MILBRIDGE, Maine — When Ruth Moore was a teenage Navy sailor a quarter-century ago, she was raped twice by her immediate supervisor while stationed at a base on the Azores.

Though she was incorrectly diagnosed with a mental health disorder and discharged from the Navy, Moore never gave up on fighting for justice. She worked for 20 years to receive veterans benefits. She also gave her name to the Ruth Moore Act, a bill aimed at making it easier for veterans who survive military sexual assault to get benefits. The U.S. House passed the bill last June.

And Moore is continuing to fight for what’s fair, according to her attorney, Cynthia Dill of Portland. This week, Moore settled a five-year-old civil rights claim against a Vermont school district that began, Dill said, when the Milbridge woman was working as a special education teacher in the community of Danville.

“Moore’s lawsuit alleged she was discriminated against, harassed and retaliated against on the basis of her disability,” Dill wrote this week. “Moore has post-traumatic stress disorder resulting from sexual assaults committed against her by a supervisor in the U.S. Navy.”

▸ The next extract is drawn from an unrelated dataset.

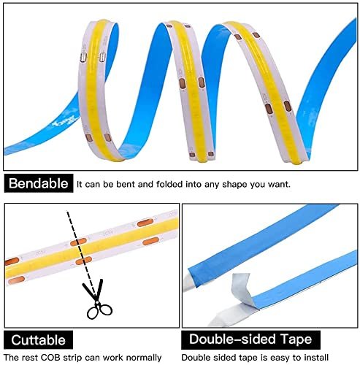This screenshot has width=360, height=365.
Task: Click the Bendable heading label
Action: pos(39,183)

According to the civil complaint, filed in the U.S. District Court District of Vermont in 2011, Moore had requested special accommodations from the school district because of her disability, including being allowed to communicate more by email and to have her attorney or husband be allowed to assist her in a meeting regarding her employment situation.

Those accommodation requests and others were denied, according to the lawsuit, which also alleged instances of physical harassment and of her special education aides undermining Moore’s role and authority as teacher.

In the lawsuit, Moore sought $2.6 million in damages, as well as attorney’s fees and costs. According to the settlement agreement, Caledonia Central Supervisory Union and Danville School will pay their former employee $39,000, and each side will pay its own costs and attorney’s fees.

Dill said that the more significant victory for her client is “having her reputation restored in whole,” as well as the Danville School Board’s agreement to provide training to its staff in the next school year on the subject of identifying people with “hidden disabilities” and how to accommodate those disabilities. According to the settlement, the content of the training will be “within the discretion of the Danville School.”

Efforts Wednesday to speak to a representative of the Caledonia Central Supervisory Union were unsuccessful.

“There are some great people in Danville who want to do the right thing,” Moore said in a statement. “I hope this training helps them.”